> **Data provided**:
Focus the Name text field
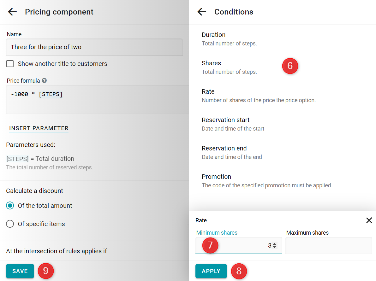This screenshot has height=281, width=376. tap(94, 47)
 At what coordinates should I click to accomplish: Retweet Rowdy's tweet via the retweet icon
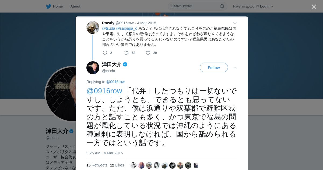click(x=126, y=53)
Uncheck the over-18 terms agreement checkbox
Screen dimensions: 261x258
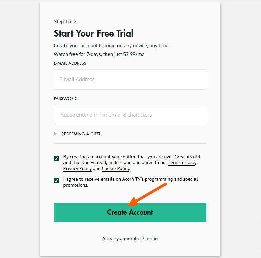[x=57, y=158]
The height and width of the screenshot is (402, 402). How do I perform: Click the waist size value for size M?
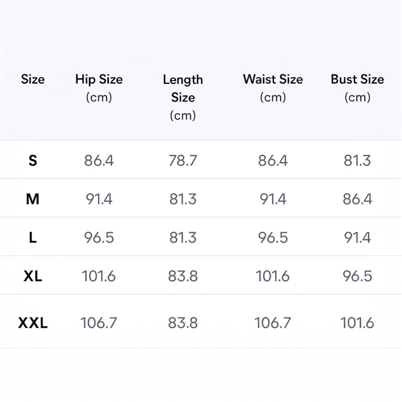pyautogui.click(x=273, y=199)
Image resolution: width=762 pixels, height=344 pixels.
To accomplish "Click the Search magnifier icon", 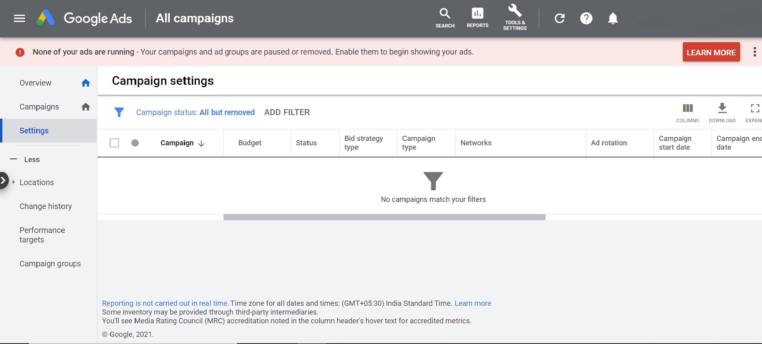I will point(445,14).
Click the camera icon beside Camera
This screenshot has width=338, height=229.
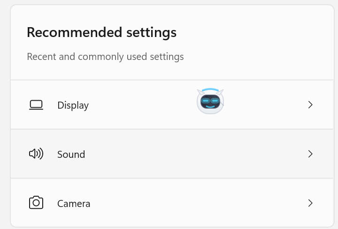click(x=36, y=203)
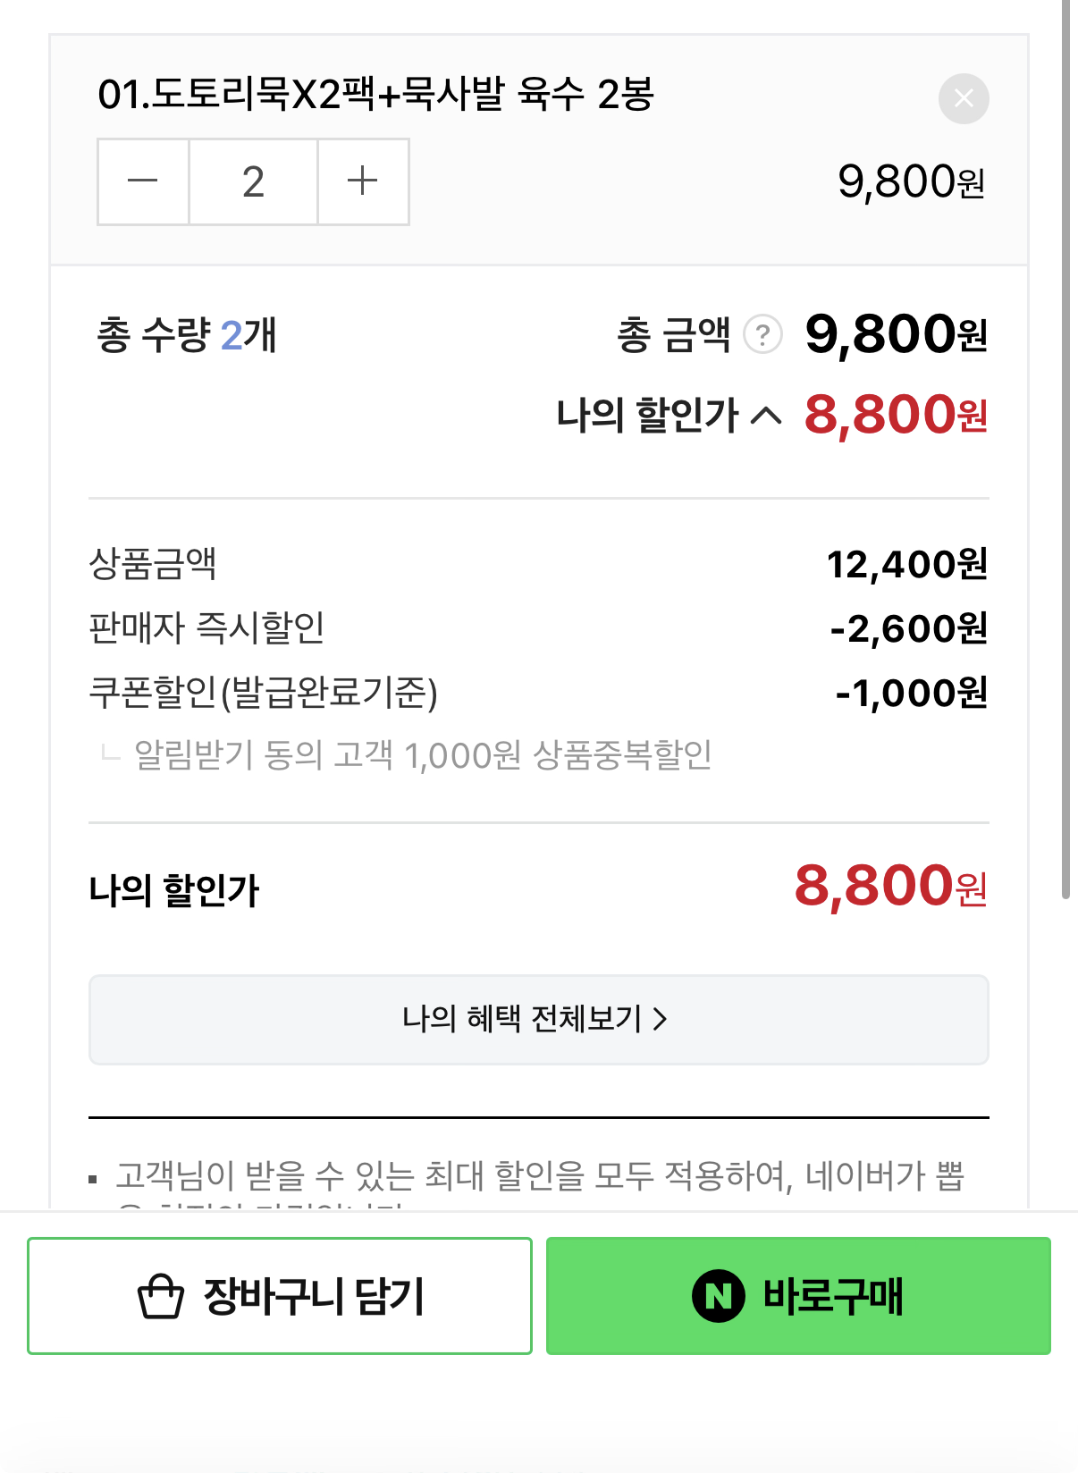The image size is (1078, 1473).
Task: Click the 상품금액 12,400원 amount
Action: pos(906,564)
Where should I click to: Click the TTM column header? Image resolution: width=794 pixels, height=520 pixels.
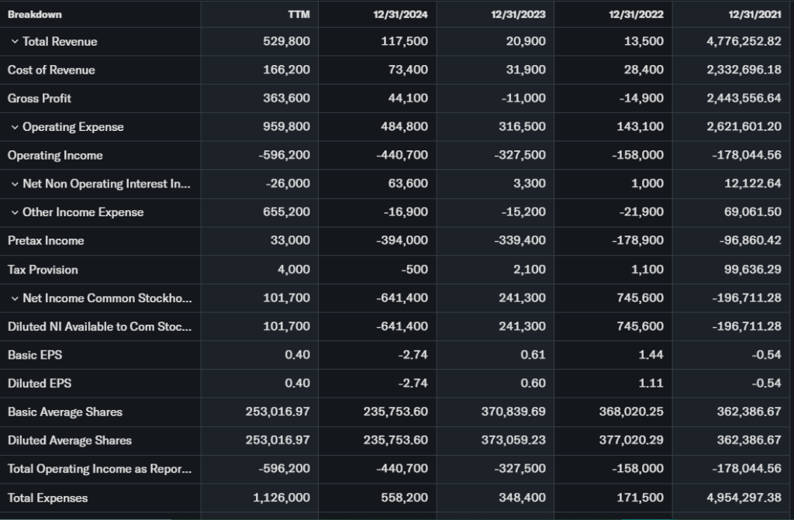(299, 15)
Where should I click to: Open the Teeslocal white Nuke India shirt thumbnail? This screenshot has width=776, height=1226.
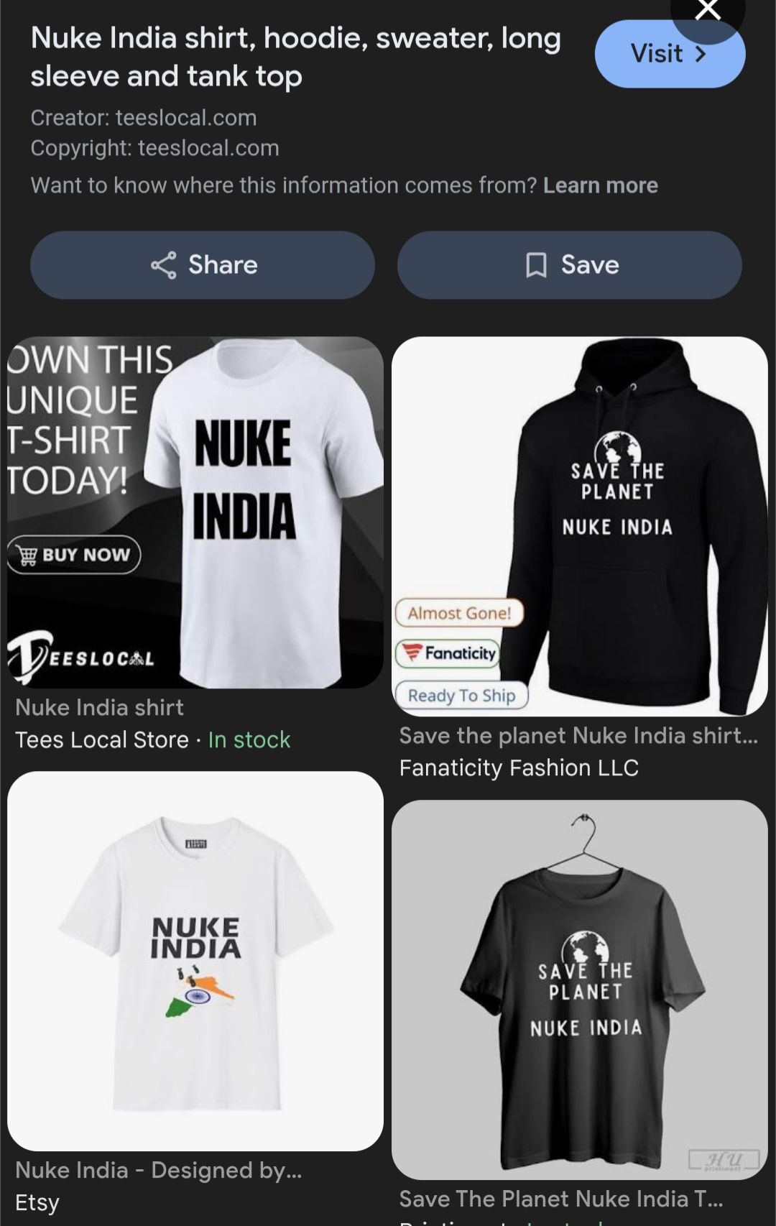(x=195, y=512)
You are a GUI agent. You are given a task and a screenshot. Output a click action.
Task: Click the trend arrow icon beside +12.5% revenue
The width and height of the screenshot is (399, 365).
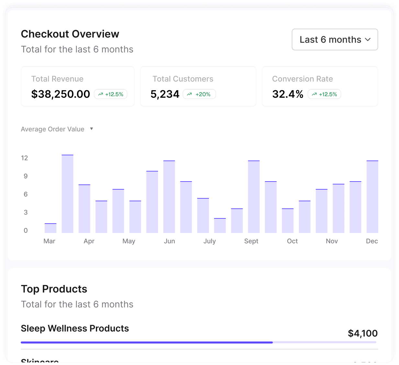click(101, 94)
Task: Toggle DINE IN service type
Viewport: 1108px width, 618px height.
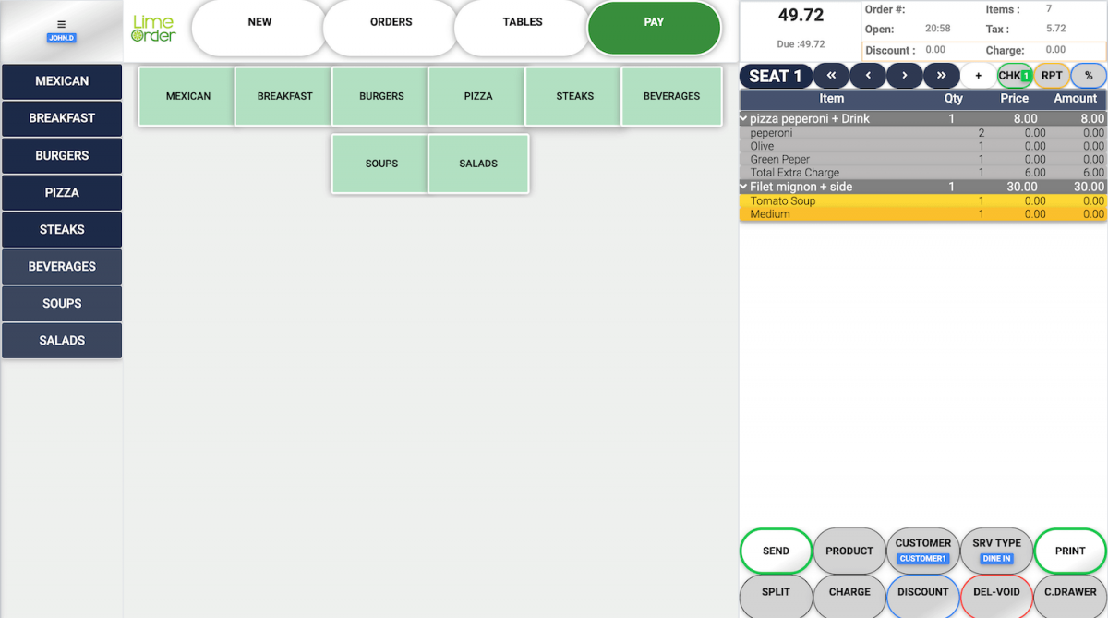Action: [x=997, y=559]
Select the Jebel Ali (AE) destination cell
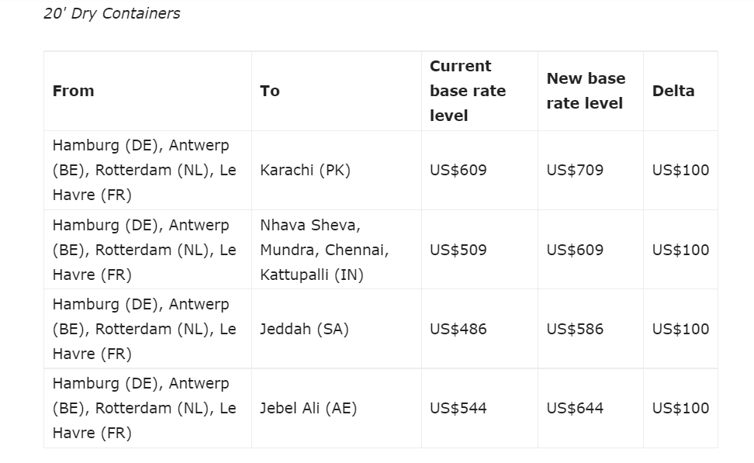Viewport: 754px width, 463px height. [x=309, y=408]
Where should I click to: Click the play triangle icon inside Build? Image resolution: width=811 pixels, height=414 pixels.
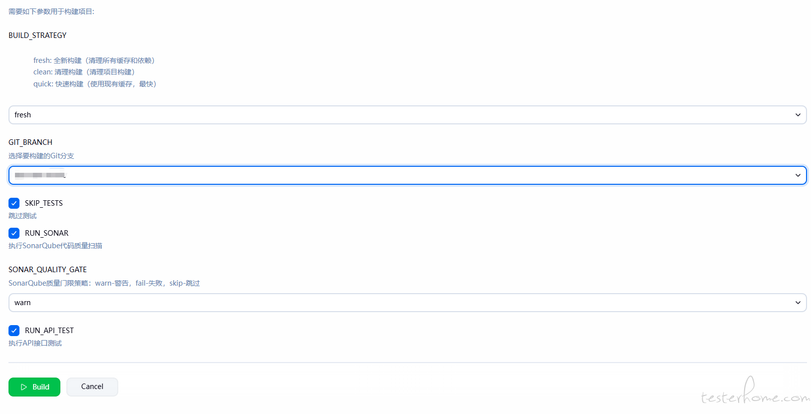coord(23,387)
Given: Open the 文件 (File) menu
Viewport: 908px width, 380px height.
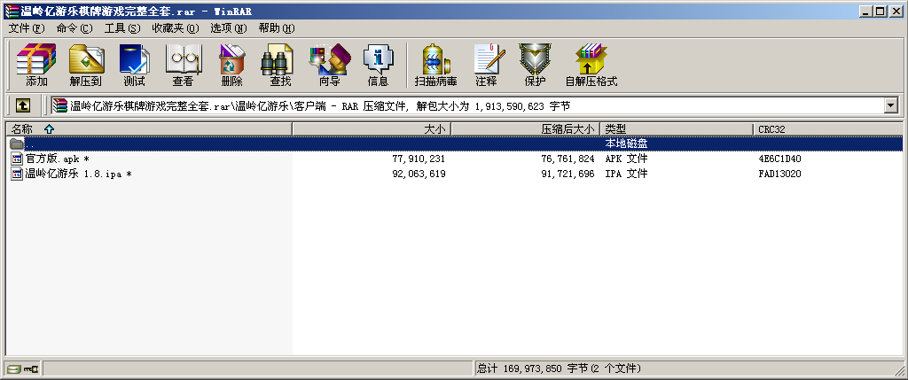Looking at the screenshot, I should pyautogui.click(x=26, y=28).
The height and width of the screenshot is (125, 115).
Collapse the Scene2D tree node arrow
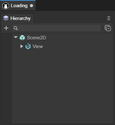pyautogui.click(x=16, y=37)
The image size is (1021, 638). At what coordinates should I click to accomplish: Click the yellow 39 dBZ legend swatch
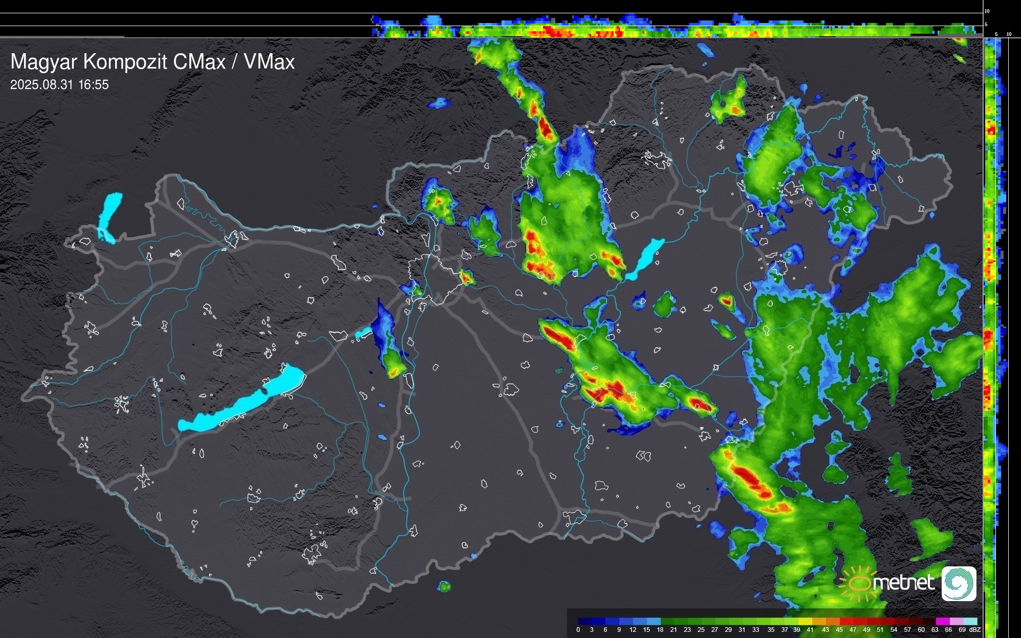(805, 621)
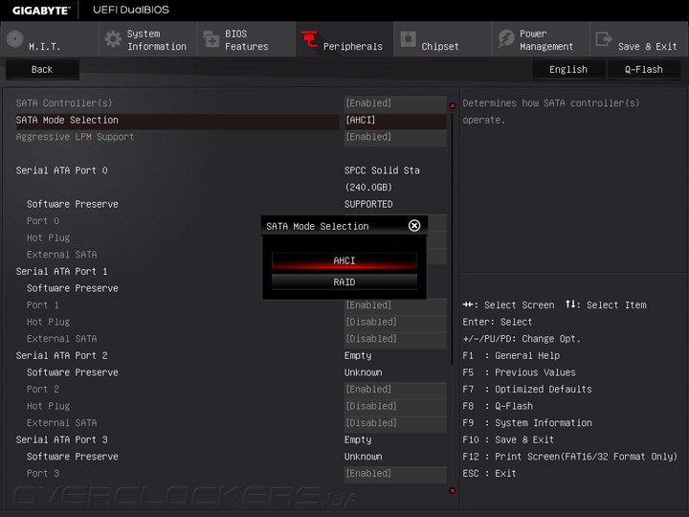Screen dimensions: 689x517
Task: Open SATA Mode Selection AHCI value field
Action: point(394,121)
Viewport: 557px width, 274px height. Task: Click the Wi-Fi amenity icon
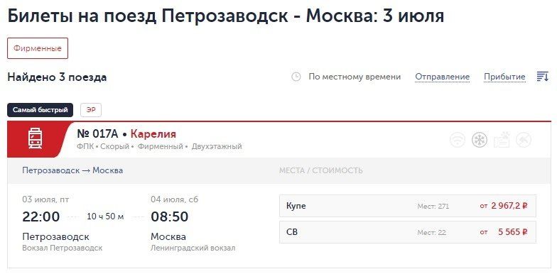point(458,140)
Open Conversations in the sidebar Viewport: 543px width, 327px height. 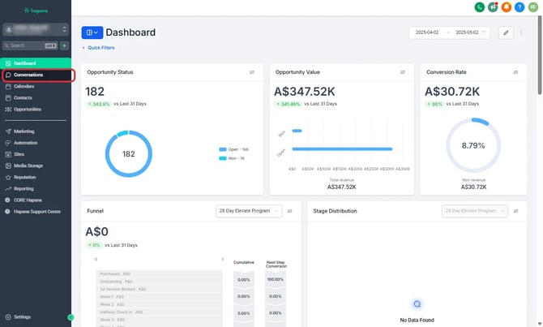click(28, 75)
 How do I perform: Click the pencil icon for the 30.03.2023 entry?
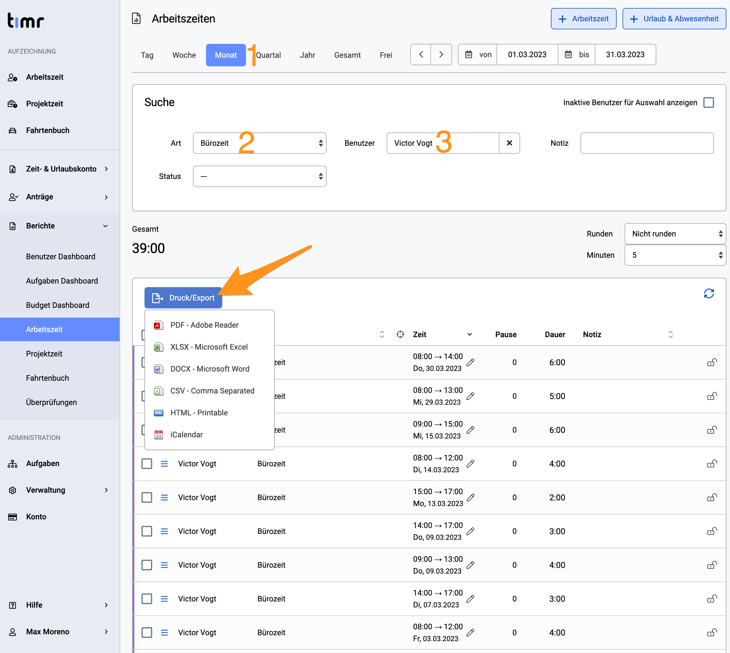[470, 362]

> **Activity**: Everything from the line containing "How do I perform: Click the pencil" through the final line of the material must be set down exactly, except the pictures.

> **Expected output**:
 How do I perform: Click the pencil icon for the 30.03.2023 entry?
[470, 362]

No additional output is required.